* The task
Going from the line that contains "The image size is (941, 443)." through the last line of the records, set down each line again exactly, both included, with pictures left out.

(Stored data entries)
━━━━━━━━━━━━━━━━━━━━
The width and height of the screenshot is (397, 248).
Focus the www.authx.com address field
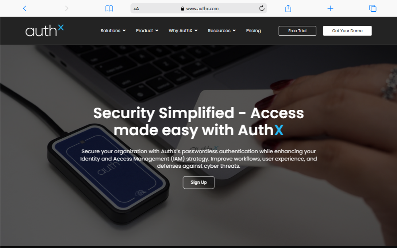(x=199, y=8)
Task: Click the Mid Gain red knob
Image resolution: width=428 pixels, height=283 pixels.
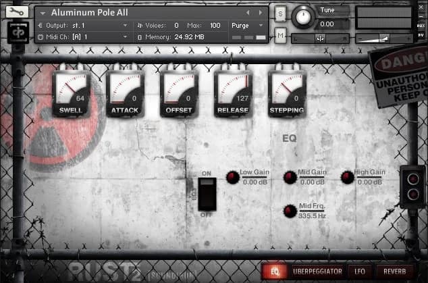Action: (290, 177)
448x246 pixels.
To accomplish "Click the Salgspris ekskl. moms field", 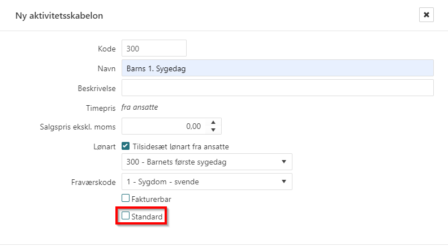I will [x=164, y=126].
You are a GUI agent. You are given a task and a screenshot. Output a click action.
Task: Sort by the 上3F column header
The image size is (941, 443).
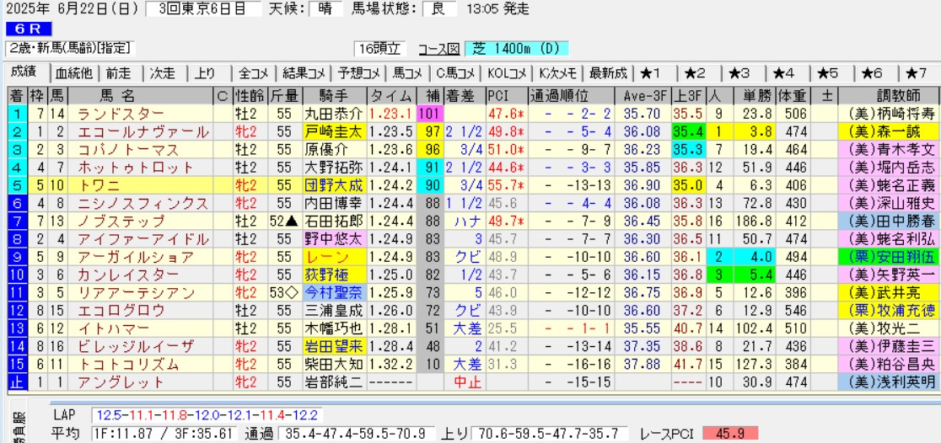click(688, 95)
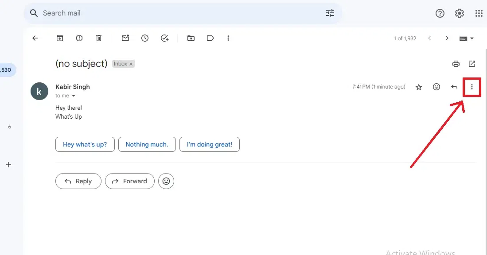The width and height of the screenshot is (487, 255).
Task: Delete the email with trash icon
Action: (99, 39)
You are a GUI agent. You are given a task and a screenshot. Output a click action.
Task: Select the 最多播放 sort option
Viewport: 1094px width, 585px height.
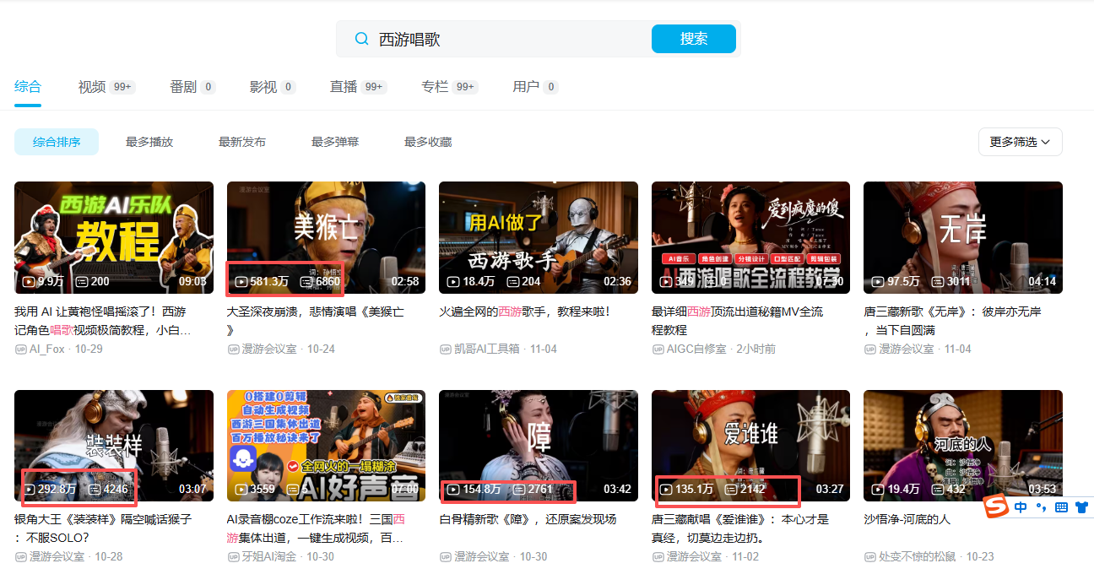[x=149, y=141]
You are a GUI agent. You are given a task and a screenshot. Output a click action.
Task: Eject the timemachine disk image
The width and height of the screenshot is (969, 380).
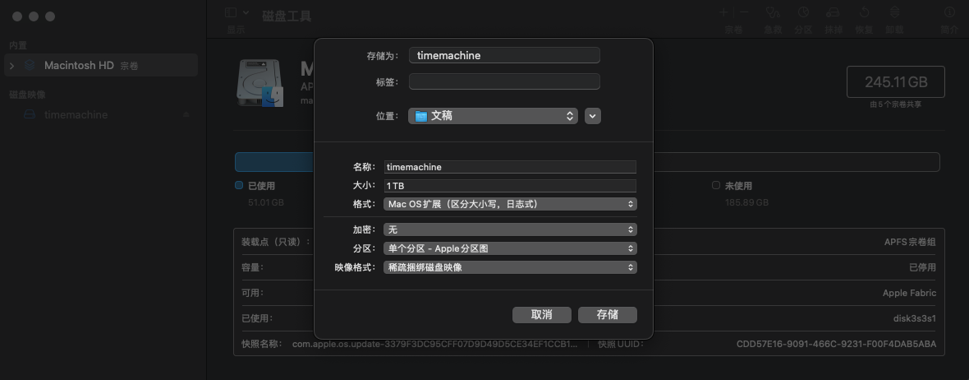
━━━━━━━━━━━━━━━━━━━━
* Response
The image size is (941, 443).
click(688, 95)
The width and height of the screenshot is (487, 255).
Task: Delete the email with trash icon
Action: (99, 39)
You are a GUI agent. You are given a task and a screenshot. Output a click action.
Task: Select the 最多播放 sort option
Viewport: 1094px width, 585px height.
[x=149, y=141]
You are a GUI agent. You are given a task and a screenshot. Output a click action.
Task: Eject the timemachine disk image
The width and height of the screenshot is (969, 380).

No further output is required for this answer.